“‘I got it in my mither’s wame.’”
Yet Lowell, who spoke but twice in his own character, seems to have done better than most of his fellows; for he and Curtis are the only men of letters to find a place in a recent “Calendar of Great Americans.” All their contemporaries and predecessors were either not great, or else were something other than American,—cosmopolitan, provincial, or English. Irving, Cooper, Poe, Bryant, Hawthorne, Longfellow, Emerson, Whittier, Holmes, Prescott, Motley, Bancroft, Parkman,—not one of these will bear the test. As for Emerson, he is ruled out by name, because he was the “author of such thought as might have been native to any clime.” He is of the world, and therefore not American. It seems a hard judgment that the man who wrote “The Fortune of the Republic,” “The Young American,” and the “Concord Hymn,”—the man of whom it was recently said, so finely and so truly, that “he sent ten thousand sons to the war,”—should find himself at this late hour a man without a country. On such terms it is doubtful praise to be called a cosmopolitan: and in view of such a ruling it becomes evident that the exact nature of Americanism as a literary quality is yet to be defined. Lowell’s attempt in that direction, by-the-bye, is probably among the best. An American, according to Lowell’s idea of him,—so Mr. James says,—was a man at once fresh and ripe.

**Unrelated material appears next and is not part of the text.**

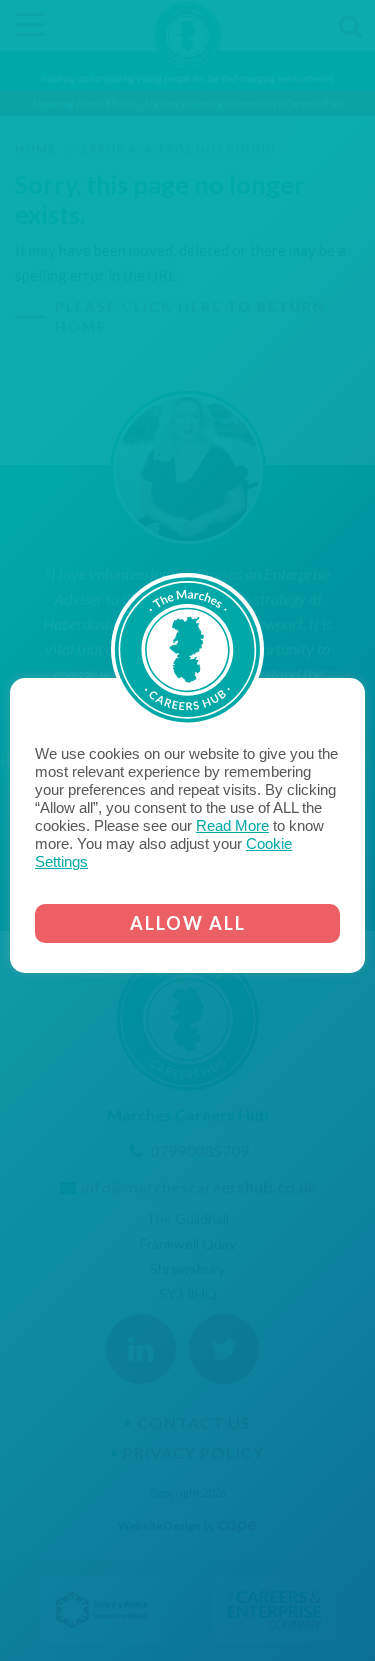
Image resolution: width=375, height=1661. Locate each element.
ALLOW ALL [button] (188, 923)
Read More (232, 826)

When it comes to practice, however, there is one American poet whose literary patriotism was never called in question. The reference is of course to Whitman. Listen to him, as he appeals to whoever “would assume a place to teach or be a poet here in the States:”—
“Who are you indeed who would talk or sing to America?
Have you studied out the land, its idioms and men?
Have you learned the physiology, phrenology, politics,
geography, pride, freedom, friendship of the land?
its substratums and objects?
Have you considered the organic compact of the first day
of the first year of Independence, signed by the
Commissioners, ratified by the States, and read
by Washington at the head of the army?
Have you possessed yourself of the Federal Constitution?
Do you see who have left all feudal processes and poems
behind them, and assumed the poems and processes
of Democracy?”
“Conservatism and timidity”! Here is one man, at all events, who is not to be accused of “continuing English tradition.” He, if nobody else, breathes a “haughty defiance of the Year One.” He may or may not be “ripe;” he certainly is “fresh.” If there be some who fail to enjoy his verse, there can be none who do not admire his courage.